What to produce> Copy every line of the entries that includes the word "field".

Source data>
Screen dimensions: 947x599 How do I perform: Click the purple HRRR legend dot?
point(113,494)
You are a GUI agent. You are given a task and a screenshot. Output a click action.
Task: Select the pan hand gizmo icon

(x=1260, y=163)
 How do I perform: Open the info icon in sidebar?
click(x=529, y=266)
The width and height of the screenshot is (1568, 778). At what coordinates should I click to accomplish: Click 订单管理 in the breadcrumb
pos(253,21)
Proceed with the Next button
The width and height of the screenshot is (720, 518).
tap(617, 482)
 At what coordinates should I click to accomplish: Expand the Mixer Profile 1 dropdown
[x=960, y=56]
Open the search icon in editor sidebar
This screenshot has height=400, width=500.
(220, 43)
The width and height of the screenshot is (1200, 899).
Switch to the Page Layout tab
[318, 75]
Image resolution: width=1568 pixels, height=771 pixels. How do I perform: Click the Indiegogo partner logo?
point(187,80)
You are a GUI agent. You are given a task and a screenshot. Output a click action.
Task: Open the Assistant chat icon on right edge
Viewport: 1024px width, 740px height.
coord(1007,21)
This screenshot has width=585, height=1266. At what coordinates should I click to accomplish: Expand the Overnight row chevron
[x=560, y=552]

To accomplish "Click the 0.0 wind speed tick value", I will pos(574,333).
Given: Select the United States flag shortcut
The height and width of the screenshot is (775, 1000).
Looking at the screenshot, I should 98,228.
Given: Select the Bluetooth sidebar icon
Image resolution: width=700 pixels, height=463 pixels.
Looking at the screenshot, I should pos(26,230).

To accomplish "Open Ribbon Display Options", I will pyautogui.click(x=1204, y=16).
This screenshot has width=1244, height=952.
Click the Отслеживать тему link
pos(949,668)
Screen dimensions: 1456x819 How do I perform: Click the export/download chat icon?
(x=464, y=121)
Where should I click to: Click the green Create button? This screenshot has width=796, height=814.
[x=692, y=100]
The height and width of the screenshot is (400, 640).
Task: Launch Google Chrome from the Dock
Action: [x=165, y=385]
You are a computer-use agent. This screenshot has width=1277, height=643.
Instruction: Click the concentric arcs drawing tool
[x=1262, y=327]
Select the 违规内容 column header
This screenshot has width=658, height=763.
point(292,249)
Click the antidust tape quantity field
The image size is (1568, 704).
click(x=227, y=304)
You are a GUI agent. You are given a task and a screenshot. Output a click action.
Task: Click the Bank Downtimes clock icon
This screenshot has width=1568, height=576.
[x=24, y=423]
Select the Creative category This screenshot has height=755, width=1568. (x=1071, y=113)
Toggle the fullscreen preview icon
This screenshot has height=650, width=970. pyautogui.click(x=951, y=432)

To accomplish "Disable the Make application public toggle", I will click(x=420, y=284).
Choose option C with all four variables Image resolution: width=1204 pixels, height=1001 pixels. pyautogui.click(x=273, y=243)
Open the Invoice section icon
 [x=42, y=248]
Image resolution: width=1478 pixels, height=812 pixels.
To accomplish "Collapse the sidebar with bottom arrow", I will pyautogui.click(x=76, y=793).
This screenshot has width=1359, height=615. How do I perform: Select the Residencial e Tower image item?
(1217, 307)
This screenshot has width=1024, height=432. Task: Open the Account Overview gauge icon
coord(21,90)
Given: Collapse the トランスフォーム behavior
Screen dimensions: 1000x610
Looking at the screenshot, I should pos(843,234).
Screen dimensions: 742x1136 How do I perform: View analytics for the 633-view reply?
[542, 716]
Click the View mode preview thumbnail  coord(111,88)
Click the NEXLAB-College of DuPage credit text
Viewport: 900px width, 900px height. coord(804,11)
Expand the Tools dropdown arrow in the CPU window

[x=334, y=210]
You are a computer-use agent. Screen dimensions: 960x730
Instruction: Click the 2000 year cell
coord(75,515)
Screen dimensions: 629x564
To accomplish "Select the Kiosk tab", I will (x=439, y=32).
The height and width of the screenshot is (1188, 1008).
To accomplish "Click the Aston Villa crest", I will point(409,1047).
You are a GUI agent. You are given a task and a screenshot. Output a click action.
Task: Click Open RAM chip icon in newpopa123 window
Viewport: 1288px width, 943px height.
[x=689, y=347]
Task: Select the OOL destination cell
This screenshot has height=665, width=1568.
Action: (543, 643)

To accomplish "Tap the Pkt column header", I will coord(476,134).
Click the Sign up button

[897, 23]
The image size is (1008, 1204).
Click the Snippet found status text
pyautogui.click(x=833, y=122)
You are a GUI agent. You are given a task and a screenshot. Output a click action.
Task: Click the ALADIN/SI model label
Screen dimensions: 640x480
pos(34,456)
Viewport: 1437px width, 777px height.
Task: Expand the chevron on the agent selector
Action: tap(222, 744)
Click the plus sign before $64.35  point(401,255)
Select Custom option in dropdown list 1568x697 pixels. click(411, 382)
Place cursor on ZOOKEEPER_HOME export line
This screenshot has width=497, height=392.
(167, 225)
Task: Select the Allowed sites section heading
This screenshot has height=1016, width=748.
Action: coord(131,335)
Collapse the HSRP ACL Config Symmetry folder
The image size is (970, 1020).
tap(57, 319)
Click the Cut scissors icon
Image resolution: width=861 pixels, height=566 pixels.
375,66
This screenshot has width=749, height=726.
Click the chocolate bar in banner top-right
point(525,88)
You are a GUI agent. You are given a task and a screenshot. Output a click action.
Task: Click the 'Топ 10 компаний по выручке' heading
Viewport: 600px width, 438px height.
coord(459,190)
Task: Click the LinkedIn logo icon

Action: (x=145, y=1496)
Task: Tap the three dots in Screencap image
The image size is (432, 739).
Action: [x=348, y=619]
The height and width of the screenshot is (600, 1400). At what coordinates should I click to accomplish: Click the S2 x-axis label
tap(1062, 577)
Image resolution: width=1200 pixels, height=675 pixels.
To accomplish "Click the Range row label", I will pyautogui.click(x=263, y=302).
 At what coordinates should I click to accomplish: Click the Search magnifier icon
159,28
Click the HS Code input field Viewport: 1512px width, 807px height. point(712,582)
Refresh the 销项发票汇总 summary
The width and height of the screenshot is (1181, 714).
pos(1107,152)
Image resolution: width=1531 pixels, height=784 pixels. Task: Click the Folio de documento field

Final answer>
Click the antidust tape quantity field
Click the HS Code input field Viewport: 1512px width, 807px height. point(712,582)
Image resolution: width=1531 pixels, height=784 pixels. Task: Click the Folio de documento field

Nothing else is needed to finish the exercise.